Truden im Naturpark (/de/; Trodena nel parco naturale /it/) is a comune (municipality) in South Tyrol in northern Italy, located about 20 km south of the city of Bolzano. Until March 2008 it was called simply Truden.

==Geography==
As of November 30, 2010, it had a population of 1,007 and an area of 20.7 km2.

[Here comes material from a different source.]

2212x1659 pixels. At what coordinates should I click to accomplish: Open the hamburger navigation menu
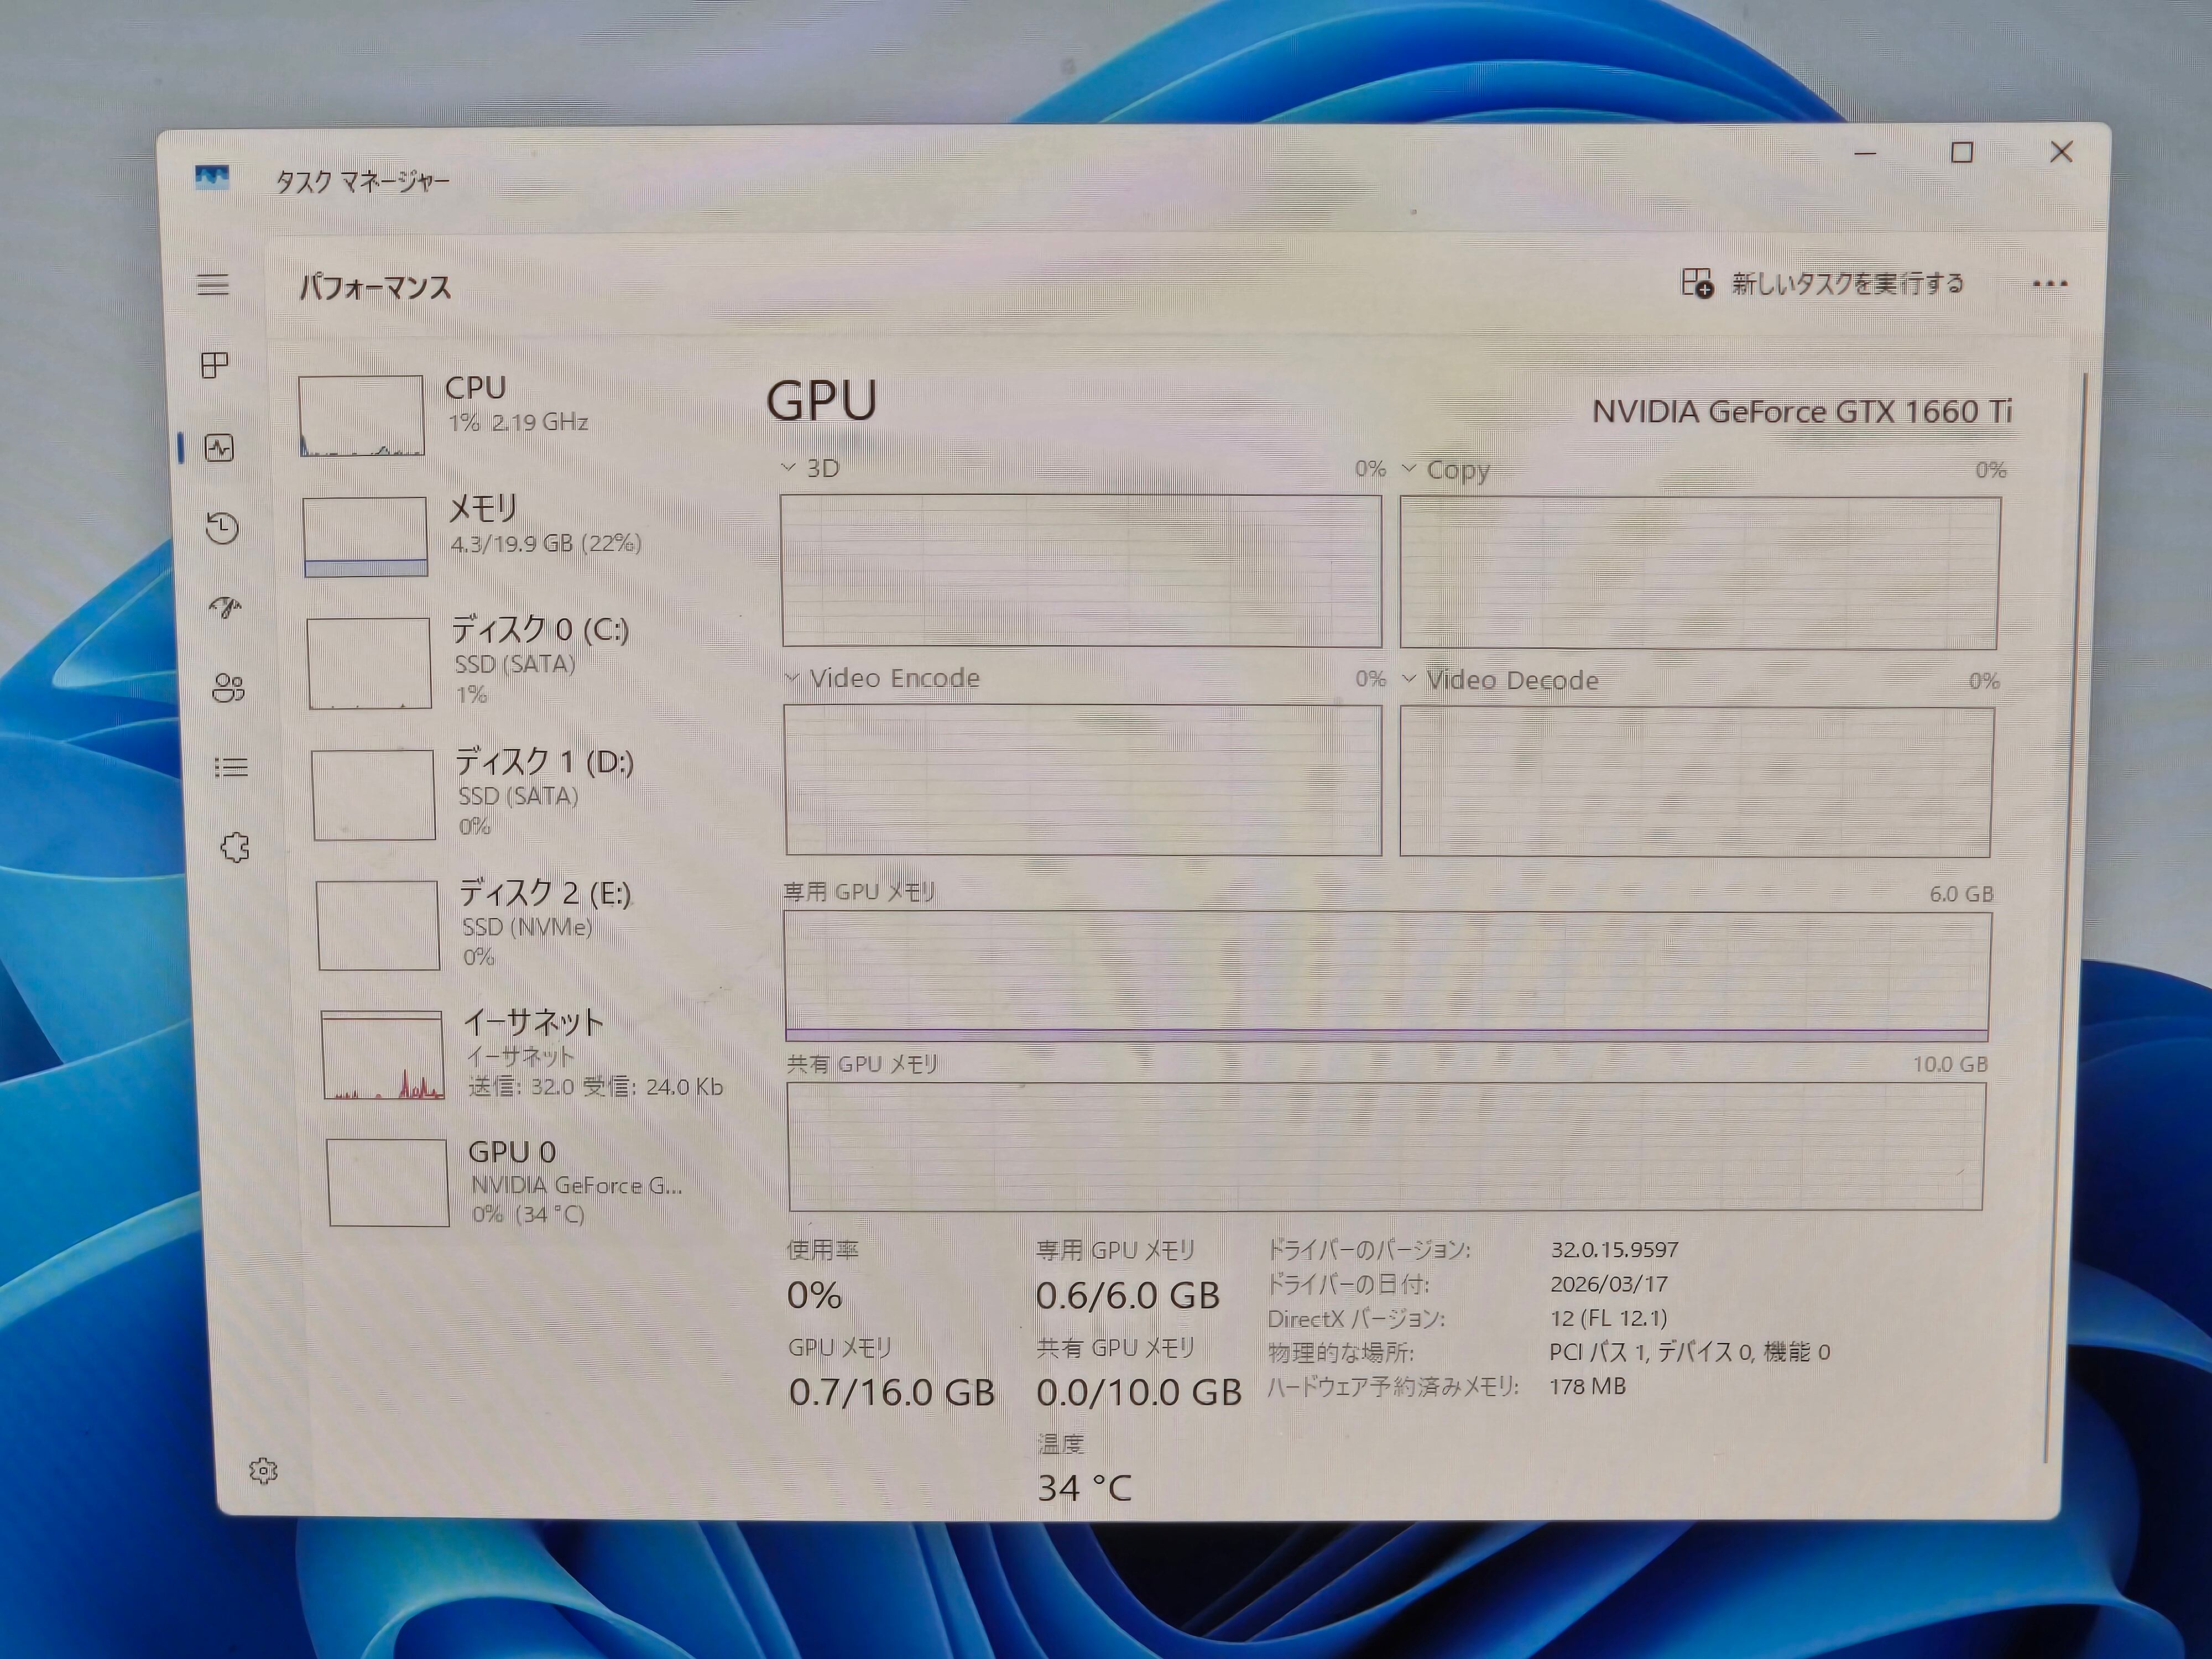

Truden borders the following municipalities: Aldein, Altrei, Capriana, Carano, and Montan.

===Frazioni===
The municipality of Truden contains the frazioni (subdivisions, mainly villages and hamlets) Kltenbrunn (Fontanefredde), Mühlen (Molini di Trodena), and San Lugano.

==History==

===Coat-of-arms===
The shield is barry of four of argent and gules and represents the crosier and the martyrdom hook, both of or in saltire with two palm branches on each side and a mitre over all. The emblem, granted in 1930, represents the insignia of Saint Blaise the patron saint.

==Society==

===Linguistic distribution===
According to the 2024 census, 76.05% of the population speak German, 23.33% Italian and 0.63% Ladin as first language.